News Source: South Florida Sun Sentinel
Author: Ron Hurtibise
Date: July 13, 2021
More customers of state-run Citizens Property Insurance Corp. could be required to let inspectors scrutinize their homes for unacceptable risks — and shell out high costs to fix those problems.
Consumers who can’t afford to make the fixes won’t qualify for Citizens coverage and could be left with nowhere to turn. Inspections could identify thousands of uninsurable properties, Citizens officials said.
Citizens is proposing to increase the number of annual home inspections it conducts from 5,205 in 2020 to 90,695 by 2025. The increase is needed, the company says, to enable the company to more accurately set prices for its policies and reduce the number of claims that customers file.
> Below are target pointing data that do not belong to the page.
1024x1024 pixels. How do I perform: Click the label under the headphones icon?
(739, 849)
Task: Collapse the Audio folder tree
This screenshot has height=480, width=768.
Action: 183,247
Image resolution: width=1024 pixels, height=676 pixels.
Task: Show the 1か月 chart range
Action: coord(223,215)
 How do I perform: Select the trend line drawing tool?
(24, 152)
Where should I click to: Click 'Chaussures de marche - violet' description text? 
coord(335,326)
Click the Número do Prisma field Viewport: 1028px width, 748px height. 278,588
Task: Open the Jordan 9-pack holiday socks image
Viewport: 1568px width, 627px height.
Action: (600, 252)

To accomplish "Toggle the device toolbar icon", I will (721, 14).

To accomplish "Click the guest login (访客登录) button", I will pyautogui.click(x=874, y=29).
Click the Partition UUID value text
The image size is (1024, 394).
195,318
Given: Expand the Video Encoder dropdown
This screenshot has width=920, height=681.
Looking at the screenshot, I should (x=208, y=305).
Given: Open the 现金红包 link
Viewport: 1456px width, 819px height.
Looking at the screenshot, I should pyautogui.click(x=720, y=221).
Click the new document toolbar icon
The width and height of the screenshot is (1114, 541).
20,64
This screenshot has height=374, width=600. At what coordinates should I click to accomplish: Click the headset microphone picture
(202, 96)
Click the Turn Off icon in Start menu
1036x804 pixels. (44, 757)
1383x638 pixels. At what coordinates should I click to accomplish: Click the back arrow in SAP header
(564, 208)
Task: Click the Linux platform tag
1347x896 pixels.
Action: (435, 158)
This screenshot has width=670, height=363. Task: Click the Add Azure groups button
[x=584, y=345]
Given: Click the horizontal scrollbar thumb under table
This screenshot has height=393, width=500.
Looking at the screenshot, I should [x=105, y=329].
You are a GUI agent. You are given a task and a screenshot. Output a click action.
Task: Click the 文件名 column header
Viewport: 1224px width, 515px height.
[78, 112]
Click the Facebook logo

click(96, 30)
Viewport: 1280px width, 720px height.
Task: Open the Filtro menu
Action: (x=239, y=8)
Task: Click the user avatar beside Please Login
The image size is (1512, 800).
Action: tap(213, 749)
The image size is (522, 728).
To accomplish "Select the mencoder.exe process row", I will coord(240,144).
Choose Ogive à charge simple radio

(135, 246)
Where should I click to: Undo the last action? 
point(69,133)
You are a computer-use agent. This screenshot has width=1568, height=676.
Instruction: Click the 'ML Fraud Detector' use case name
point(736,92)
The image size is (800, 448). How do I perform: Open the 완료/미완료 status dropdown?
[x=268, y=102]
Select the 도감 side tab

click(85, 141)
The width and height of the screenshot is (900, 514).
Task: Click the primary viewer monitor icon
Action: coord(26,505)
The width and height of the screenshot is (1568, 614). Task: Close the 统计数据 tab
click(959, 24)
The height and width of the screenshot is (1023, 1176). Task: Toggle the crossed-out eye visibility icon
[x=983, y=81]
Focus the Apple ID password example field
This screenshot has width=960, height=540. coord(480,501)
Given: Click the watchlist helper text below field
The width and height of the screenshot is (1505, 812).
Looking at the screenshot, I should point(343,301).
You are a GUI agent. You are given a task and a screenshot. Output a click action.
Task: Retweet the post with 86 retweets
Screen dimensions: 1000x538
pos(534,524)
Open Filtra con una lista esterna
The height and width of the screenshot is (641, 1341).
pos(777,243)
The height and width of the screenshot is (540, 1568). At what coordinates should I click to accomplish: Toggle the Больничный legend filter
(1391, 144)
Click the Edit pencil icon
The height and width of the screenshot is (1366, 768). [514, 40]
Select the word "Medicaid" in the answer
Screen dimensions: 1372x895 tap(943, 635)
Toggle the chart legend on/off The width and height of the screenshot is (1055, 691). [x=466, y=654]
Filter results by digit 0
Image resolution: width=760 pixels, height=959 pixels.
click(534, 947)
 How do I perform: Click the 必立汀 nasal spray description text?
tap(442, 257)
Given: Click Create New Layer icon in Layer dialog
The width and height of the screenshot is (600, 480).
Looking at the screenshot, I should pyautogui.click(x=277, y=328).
Increased inspections would focus on the age and condition of roofs, electrical systems, plumbing systems, air conditioning units and hurricane protection, according to a document detailing the proposal, which the Citizens Board of Governors will consider Wednesday.
For customers in South Florida, where homes are older, more inspections will undoubtedly lead to higher rates and possibly more customers being rejected when they apply for new coverage or policy renewals, unless they have enough money to make the required repairs.
Currently, Citizens inspects between 2% and 3% of properties it insures, compared to 50% of properties insured by private market companies. If the contract is approved, between 9% and 11% of properties would be inspected each year by 2025.
Citizens has been growing rapidly in recent months as high claims and litigation rates have prompted private-market insurers to stop writing new business. Citizens has become the most affordable option for many because state law has capped the company’s annual rate increases at a statewide average of 10% compared to much larger increases levied by private market insurers over the past two years.
Officials have debated numerous ideas for making the company less attractive, including eliminating the rate cap.
Citizens CEO Barry Gilway and Board of Governors chairman Carlos Beruff said they hoped an increase in inspections would enable the company to decrease its policy count — currently at 640,000 and expected to increase to more than 700,000 by the end of the year. About 54% of Citizens policies are in Broward, Palm Beach or Miami-Dade counties.
Some of the decrease would result from inspections identifying properties with low risks of filing claims. Those properties would be attractive to private-market insurers participating in Citizens’ depopulation, or “take-out,” program, which is intended to prevent Citizens’ policy count from growing too large.
But more inspections would also identify properties with issues that would make them ineligible for Citizens policies.
Although Citizens, as the state’s insurer of last resort, was created to provide insurance to homeowners who cannot find affordable coverage in the private market, it is allowed to reject properties that fall short of current building codes and other state-approved criteria.
In a meeting Tuesday of the company’s Actuarial and Underwriting Committee, Gilway and Beruff suggested conducting even more inspections than what’s called for in the proposed $20.1 million contract with five outside vendors.
“I would rather do more inspections if it gives us results we’d like to get — that is to insure fewer properties and only take the ones required by law,” Beruff said. Later, he said he wanted to give Citizens “ammunition to get us out of hundreds of thousands of policies.”
Gilway said he wanted to target properties for inspection that would be most likely to fall short of qualifying for coverage.
Ryan Papy, president of Keyes Insurance in Palmetto Bay, said he supports increasing inspections if it would persuade more private market carriers to take over Citizens policies. In the past, private carriers were hesitant because of a lack of specific information.
More frequent inspections also would help private-market insurers identify properties they could offer to take out of Citizens as part of the company’s “depopulation” program.
But he acknowledged that increasing inspections could be Citizens way of reinforcing the attitude of “we don’t want you.”
“In many cases, that is correct as they should be the carrier of last resort. However, in this market the insureds in many cases have no other option.”
Paul Handerhan, president of the Fort Lauderdale-based Federal Association for Insurance Reform, a consumer-focused watchdog group, said identifying ineligible properties will force some policyholders to make difficult choices between making repairs or trying to find coverage elsewhere.
But he added that forcing those property owners to bring their homes into compliance with current codes would reduce claims that everyone else has to pay for in the form of higher rates.
“You can make the argument that those people should be flagged,” he said.